Schließlich aber müssen wir zurück ins Hotel. Die Demonstration hat sich inzwischen auf den Parque Caldas verlagert. Das könnten wir noch umgehen. Doch bereits beim Theater kommen uns zahlreiche Polizisten in voller Montur entgegen. Ihren Schutzschild heben sie wegen des starken Regens über den Kopf. Was auch sonst? Wir fragen nach, ob es im Bereich der Demo gefährlich wäre.
»No, sólo son estudiantes inofensivos«, erklärt der Polizist. Viele dieser harmlosen Studenten tragen Kerzen durch die Nacht, was den friedlichen Eindruck noch verstärkt. So trauen auch wir uns ins Gewühl und erfahren, dass die jungen Menschen weniger für ihre Bildung bezahlen wollen und mehr Unterstützung vom Staat fordern. Klingt vernünftig, oder?

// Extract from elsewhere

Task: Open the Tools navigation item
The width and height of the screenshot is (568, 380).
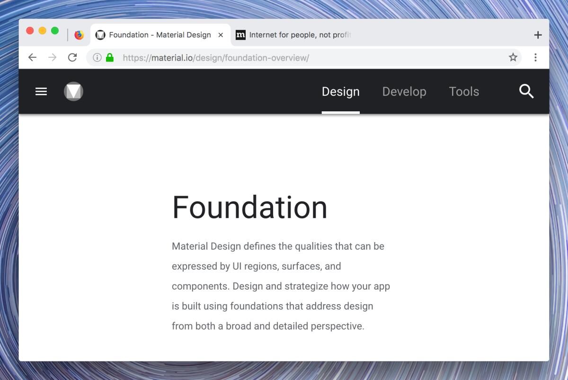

Am nächsten Morgen kehren wir vor der Weiterfahrt nochmals zum Parque Caldas zurück. Die Stadtarbeiter sind am Fegen und die Polizei packt langsam ihre Wasserwerfer zusammen. Haben sie etwa so heute Nacht aufgeräumt? Wir wissen es nicht, haben aber einige Hubschrauber über uns kreisen gehört.
Was etwas unschön ist, sind die rußigen Flecken der Kerzen, die an den weißen Gebäuden von der Kerzen-Demo künden. Wir lassen es uns nicht nehmen und labern die Polizisten in ihrem Schildkrötenlook an. Dafür, dass sie Nachtschicht hatten, sind sie recht vergnügt und stellen sich für ein Foto stolz mit ihrem Gummigeschoss in Pose.
Die Hacienda Anacaona in San Agustin haben wir als eine idyllische Unterkunft kennengelernt. Das aus viel Holz errichtete Haupthaus und der Garten laden wirklich zum Verweilen und Entspannen ein. Nach vier Nächten mit einer spartanischen Dusche freuen wir uns aber doch auf ein modernes Stadthotel in Popayan.
Das La Plazuela wirkt durch seine Aufmachung sehr kolonial. Die Zimmer jedoch sind äußert modern und voll funktionstüchtig. So genießen wir endlich mal wieder den Luxus einer Dusche mit ausreichend Druck und richtig heißem Wasser.
Passend zur weißen Stadt Popayán sind die Wände in dem Kolonialhotel weiß getüncht. In einer früheren Epoche war das La Plazuela vielleicht mal ein Herrenhaus der reichen Zuckerbarone. Dafür sprechen zwei hübsche Patios, die mit reichlich Pflanzen und hübschen Sitzplätzen
eine ruhige Oase inmitten der verkehrsgeplagten Altstadt bilden. Das Hotel wurde kurz vor unserem Aufenthalt frisch renoviert. Antike Möbel aus früheren Zeiten werden jedoch nach wie vor genutzt und verleihen dem Gebäude ein elegantes Flair.
Leider wird das Frühstück am Platz serviert, was sich immer unnötig in die Länge zieht. Allerdings mussten wir während der Reise schon länger auf die obligatorischen Eierspeisen warten.
Dafür befinden wir uns sehr zentral, nahe dem Parque Caldas, und können uns am Abend gut zu Fuß von der Gruppe davonschleichen und uns ein romantisches Restaurant in der Altstadt suchen.